WORK REQUEST:
Retrieve all lines below that have the string "icon".

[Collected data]
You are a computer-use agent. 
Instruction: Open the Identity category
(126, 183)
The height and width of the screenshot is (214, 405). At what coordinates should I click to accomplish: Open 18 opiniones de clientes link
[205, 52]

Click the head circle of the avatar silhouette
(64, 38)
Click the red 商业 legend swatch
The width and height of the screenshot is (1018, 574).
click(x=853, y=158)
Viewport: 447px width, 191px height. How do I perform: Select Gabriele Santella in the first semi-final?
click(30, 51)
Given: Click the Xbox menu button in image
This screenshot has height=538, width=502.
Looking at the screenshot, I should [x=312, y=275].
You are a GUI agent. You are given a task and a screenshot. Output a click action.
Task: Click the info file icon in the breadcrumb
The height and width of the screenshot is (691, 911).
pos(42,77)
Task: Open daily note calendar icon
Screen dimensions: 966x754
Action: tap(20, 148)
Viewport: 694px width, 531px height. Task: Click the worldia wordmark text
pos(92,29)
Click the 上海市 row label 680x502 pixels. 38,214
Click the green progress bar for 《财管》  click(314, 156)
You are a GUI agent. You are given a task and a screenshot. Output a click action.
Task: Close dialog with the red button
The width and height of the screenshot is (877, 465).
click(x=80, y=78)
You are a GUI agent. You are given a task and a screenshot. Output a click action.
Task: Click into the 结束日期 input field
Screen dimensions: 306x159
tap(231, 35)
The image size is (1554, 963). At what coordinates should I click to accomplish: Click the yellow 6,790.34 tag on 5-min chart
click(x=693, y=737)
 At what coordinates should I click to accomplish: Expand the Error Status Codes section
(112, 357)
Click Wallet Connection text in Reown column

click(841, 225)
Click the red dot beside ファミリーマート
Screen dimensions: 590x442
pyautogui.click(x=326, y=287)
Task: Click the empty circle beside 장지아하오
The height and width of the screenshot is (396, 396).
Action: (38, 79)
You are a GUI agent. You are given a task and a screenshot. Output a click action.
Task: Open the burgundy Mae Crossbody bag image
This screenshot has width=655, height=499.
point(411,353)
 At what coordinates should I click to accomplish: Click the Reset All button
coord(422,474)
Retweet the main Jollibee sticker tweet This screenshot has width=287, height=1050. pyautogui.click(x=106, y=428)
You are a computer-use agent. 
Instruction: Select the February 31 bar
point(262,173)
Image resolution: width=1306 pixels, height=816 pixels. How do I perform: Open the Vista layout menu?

OUTPUT:
Task: Click the info file icon in the breadcrumb
Task: Open daily note calendar icon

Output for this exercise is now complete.